Ulrich von Jungingen

Ulrich von Jungingen (° vers 1360 à Jungingen, † 15 juillet 1410 Stębark lors de la bataille de Grunwald) fut le vingt-sixième grand maître (magister generalis) de l’ordre Teutonique de 1407 à 1410. Il est le plus jeune frère de Konrad von Jungingen.

Débuts[modifier | modifier le code]

Enfant de la noble famille de Jungingen en Souabe, comme son frère aîné Konrad von Jungingen, il est probablement né au Burg Hohenfels (de), comme son frère aîné Konrad von Jungingen. Étant les plus jeunes fils de la famille, tous deux sont exclus de la succession, et entrent dans l'Ordre Teutonique.

Ulrich réside d'abord à Schlochau (aujourd'hui Człuchów) puis en 1393, son frère Konrad est élu grand maître de l'ordre. La carrière d'Ulrich progresse alors plus rapidement puisqu'en 1396, il est élu commandeur de Balga. Après que les chevaliers aient expulsé Vitaliens de l'île de Gotland en 1398, Ulrich participe avec la reine Marguerite Ire de Danemark aux négociations pour la possession de l'île, et à des missions diplomatiques avec la Pologne et la Lituanie dans le cadre de la conclusion du traité de Salynas concernant la cession du duché de Samogitie.
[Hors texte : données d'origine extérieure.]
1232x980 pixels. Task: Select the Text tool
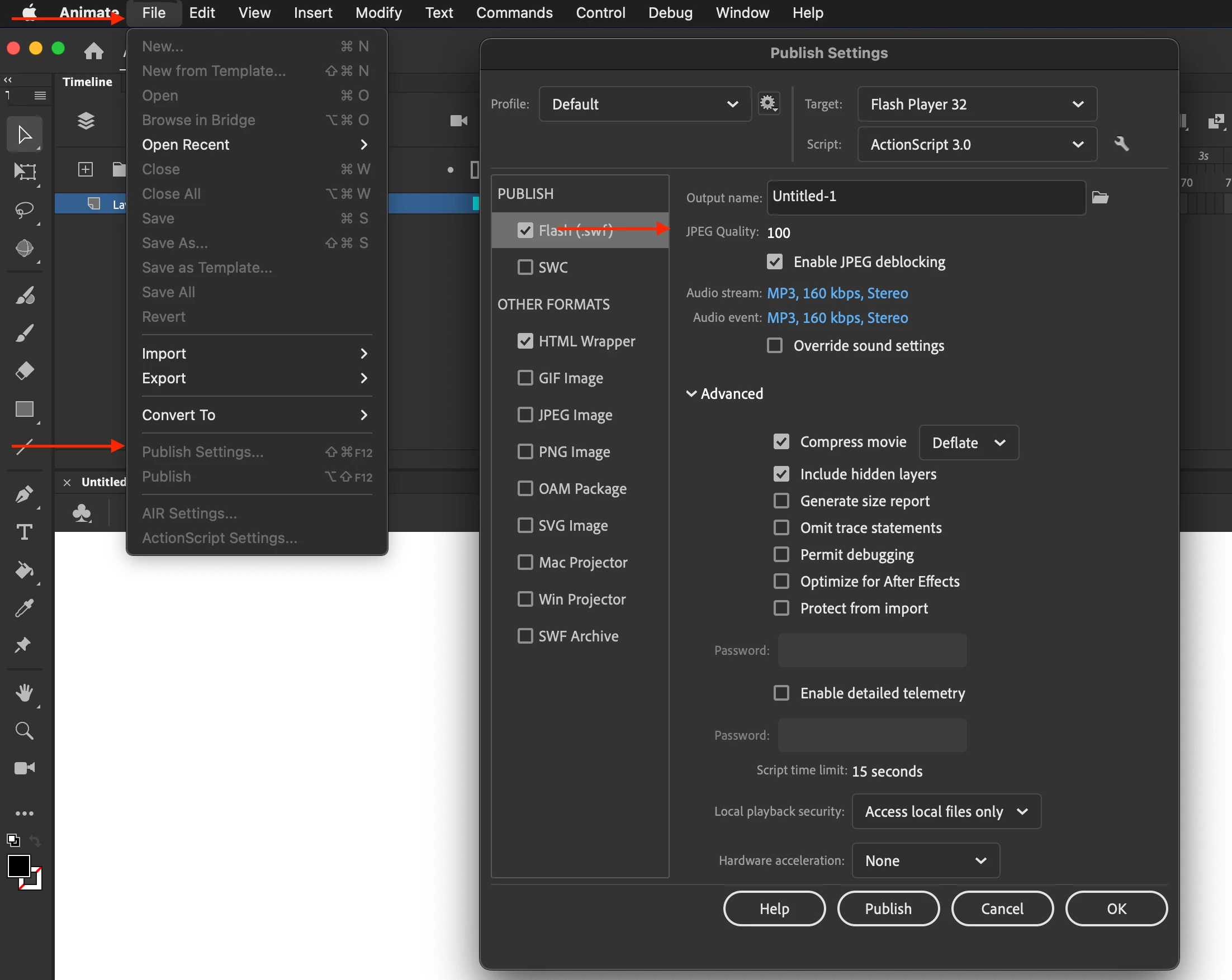(24, 532)
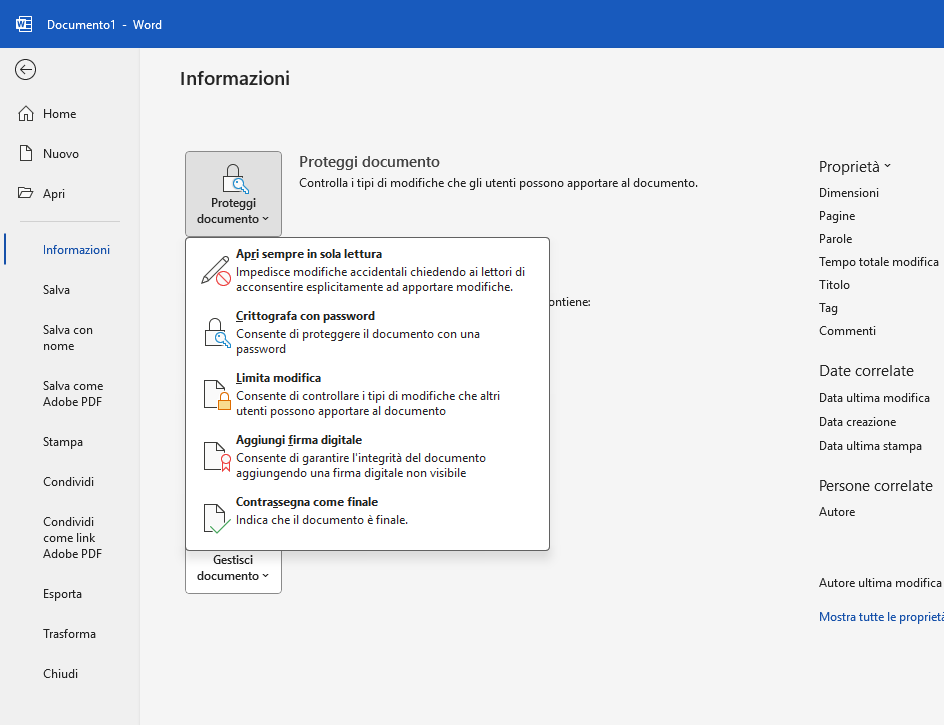Click the Nuovo blank page icon
This screenshot has width=944, height=725.
[x=27, y=154]
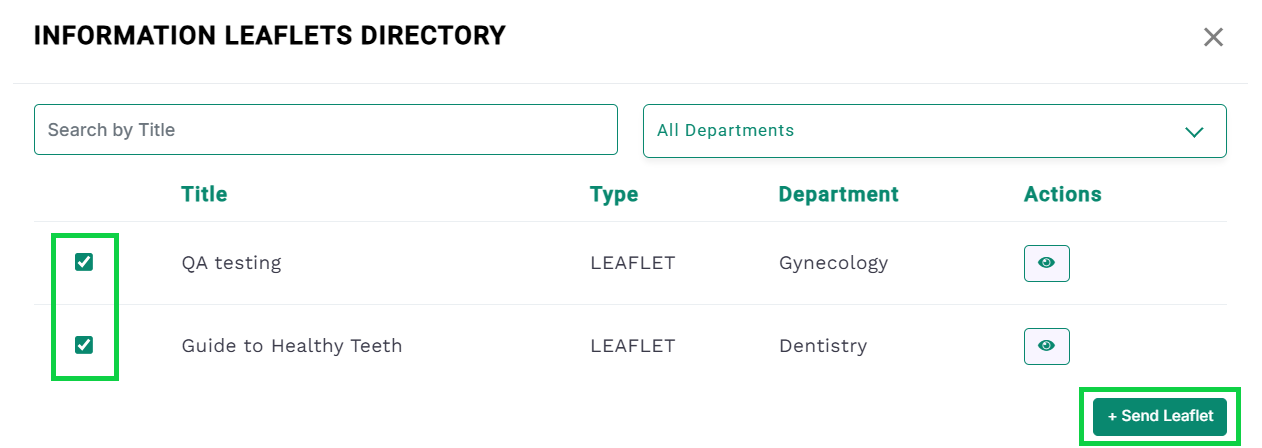
Task: Select the Department column header
Action: coord(838,194)
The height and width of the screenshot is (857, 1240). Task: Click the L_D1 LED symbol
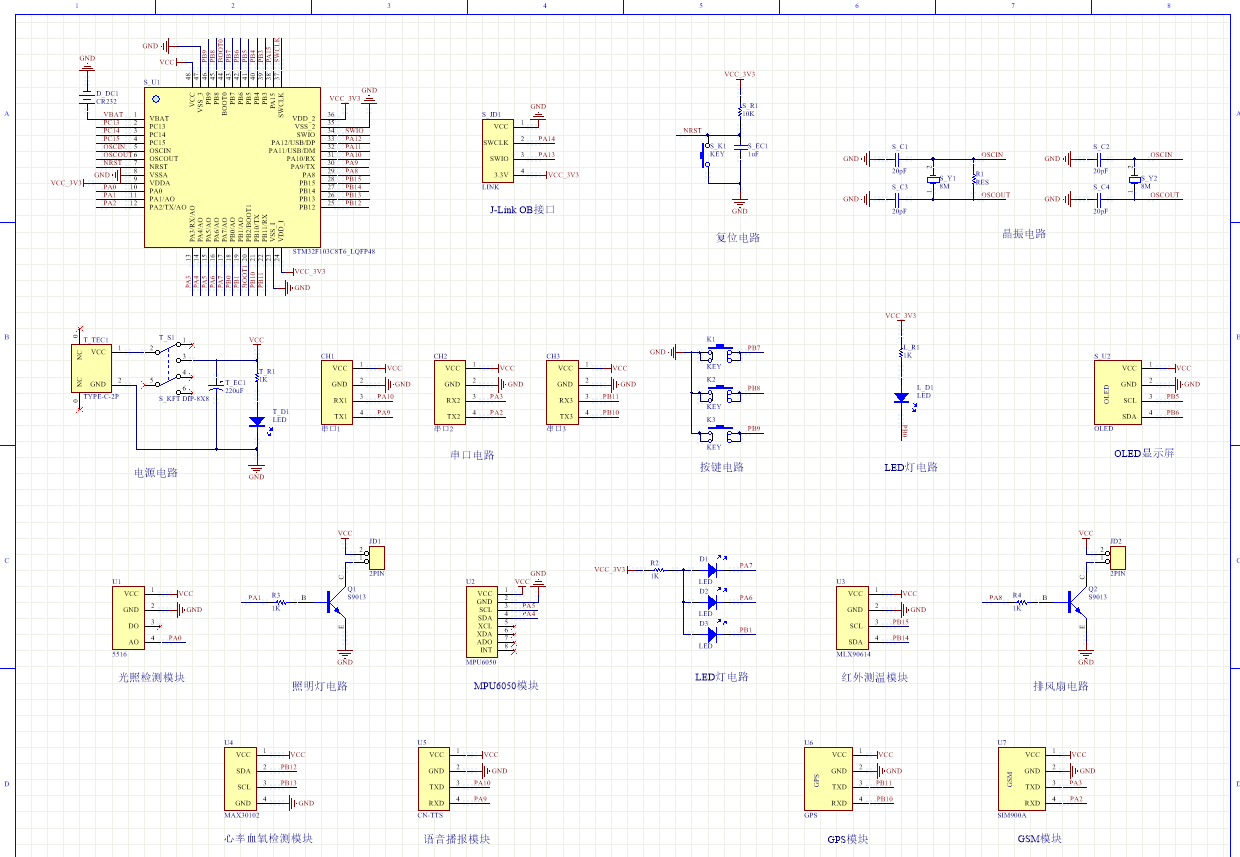click(901, 397)

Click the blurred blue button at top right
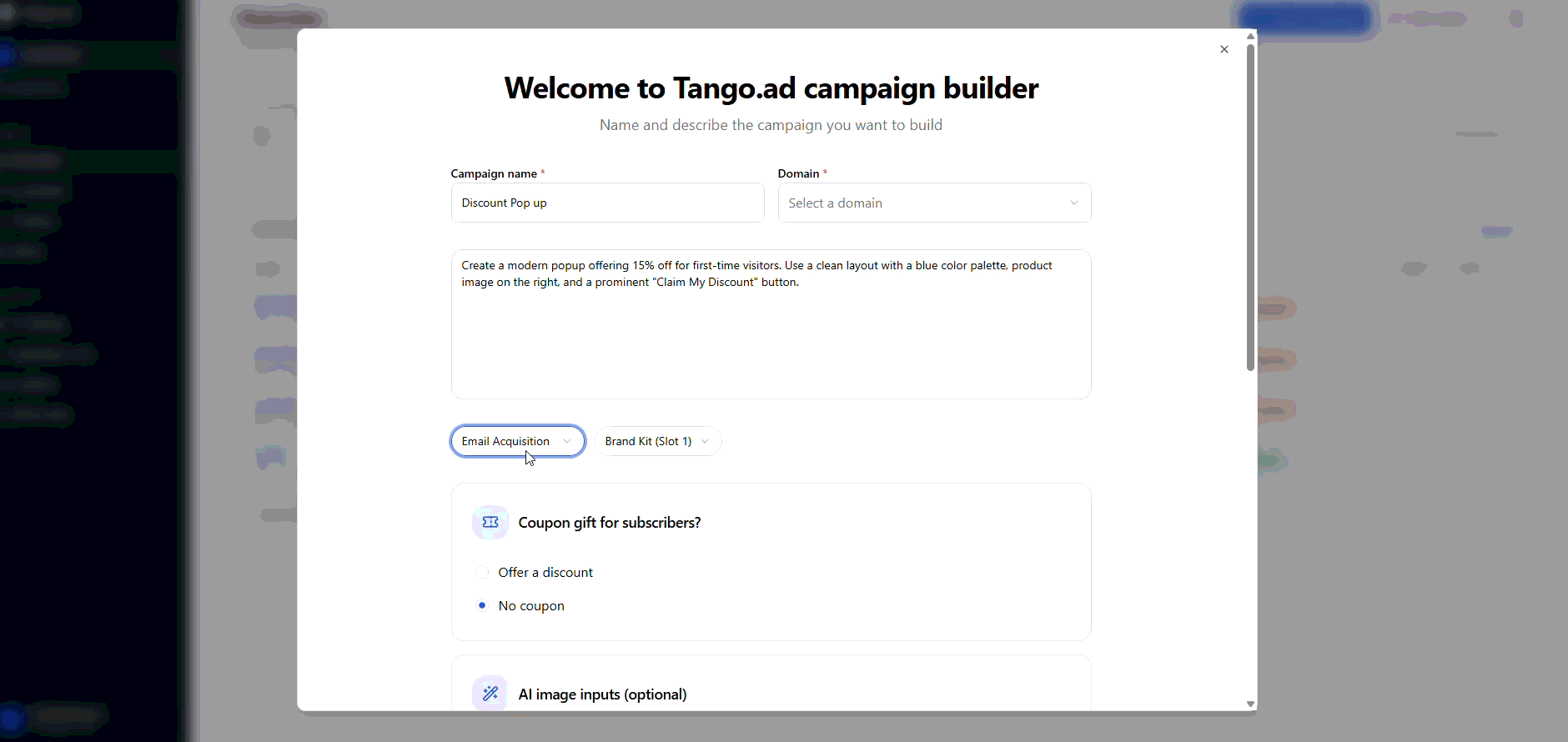(x=1305, y=18)
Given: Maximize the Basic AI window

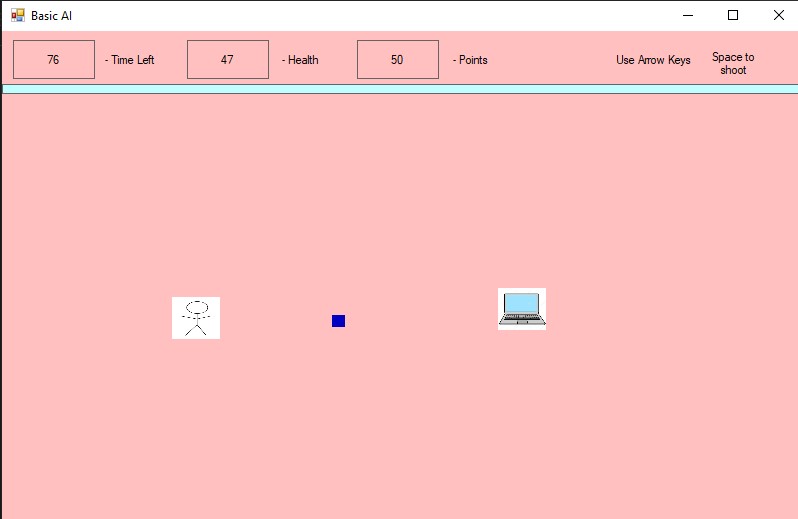Looking at the screenshot, I should click(x=733, y=15).
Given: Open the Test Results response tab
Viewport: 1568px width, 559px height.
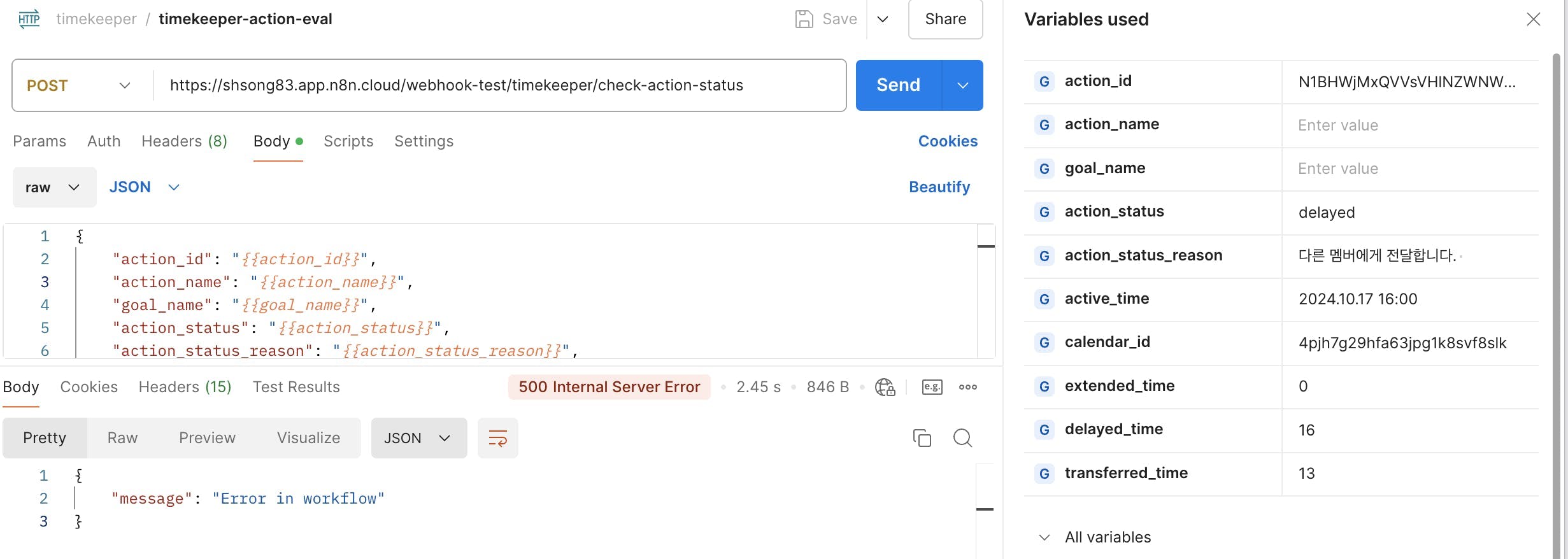Looking at the screenshot, I should pos(296,387).
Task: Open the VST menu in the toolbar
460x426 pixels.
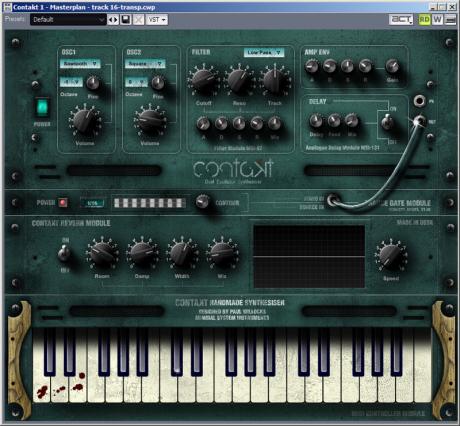Action: click(x=157, y=20)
En 1404, Ulrich est nommé maréchal de l'Ordre et commandeur de Königsberg (aujourd'hui Kaliningrad). Il combat plusieurs soulèvements en Samogitie, où il fait face à la corruption de la noblesse locale. À la mort soudaine du grand maître Konrad von Jungingen, Ulrich est choisi pour lui succéder le 26 juin 1407.

Grand maître de l'Ordre teutonique[modifier | modifier le code]

L'État monastique des chevaliers teutoniques en 1410

Contrairement à son frère, les capacités diplomatiques d'Ulrich sont limitées. La situation reste tendue en Samogitie, incitée par le grand duc Vytautas qui a bien l'intention de reprendre les terres qu'il a concédées aux chevaliers. La situation s'envenime également avec Ladislas II Jagellon, roi de Pologne et cousin de Vytautas au sujet de la région de Dobrzyń et de la Nouvelle-Marche de Brandebourg. L'ambassadeur polonais Mikołaj Kurowski (en) archevêque de Gniezno déclare que toute attaque contre la Lituanie entraînerait inévitablement un conflit armé avec la Pologne. Devant l'imminence d'une guerre qui menace sur ces deux fronts, Ulrich prépare pour une attaque préventive. Il forge une alliance avec le roi Sigismond de Hongrie, lève une armée de mercenaires dans le Saint Empire et le 6 août 1409 déclare la guerre à la Pologne.

Sans attendre l'aide de son allié, plus préoccupé par le conflit qui l'oppose à son cousin Jobst de Moravie prétendant comme lui à la succession de Robert Ier du Saint-Empire, comme roi des Romains, les forces de l'Ordre font campagne. D'abord victorieuses à Dobrzyń et en Cujavie et assiègent bientôt Bydgoszcz. Le roi Venceslas IV de Bohême, frère de Sigismond, demande une trêve et assure la médiation entre les belligérants, mais sans résultat. Le 2 juillet 1410, le grand maître à la tête de son armée quitte la Forteresse de Marienbourg pour lune bataille finale contre les forces réunies de Pologne et de Lituanie. Les deux camps se rencontrent le 15 juillet entre les villages de Grünfelde (en) (aujourd'hui Grunvald) et Tannenberg (aujourd'hui Stębark).

La bataille de Grunwald, par Jan Matejko

Comme à midi, aucune des armées n'a encore fait mouvement, Ulrich fait porter deux épées au roi Ladislas Jagellon[1], signifiant que par ces deux armes, Vytautas et lui, peuvent vivre ou mourir et qu'il est temps d'engager le combat. Cet acte, considéré comme une provocation audacieuse, déclenche l'attaque lituanienne, d'abord repoussée par les chevaliers, mais bientôt suivie par une charge des forces Polonaises.

Sûr de sa victoire, Ulrich a décidé de diriger personnellement ses régiments. Alors qu'il est sur le point de prendre son adversaire, il perd de vue le déroulement général de la bataille ; or les forces alliées prussiennes de l'Union de Lizard dirigées par Nicolas von Renys (en) viennent de rompre le combat, bouleversant ainsi le rapport de forces. Le grand maître doit faire face à la supériorité numérique de l'Union de Pologne-Lituanie : bien vite, les chevaliers teutoniques sont en déroute et Ulrich est tué dans l'action.

Selon la tradition, Ladislas Jagellon permet aux chevaliers de récupérer la dépouille de leur chef pour la ramener à Marienbourg, où elle demeure toujours, avant qu'il ne commence le siège de la ville (en).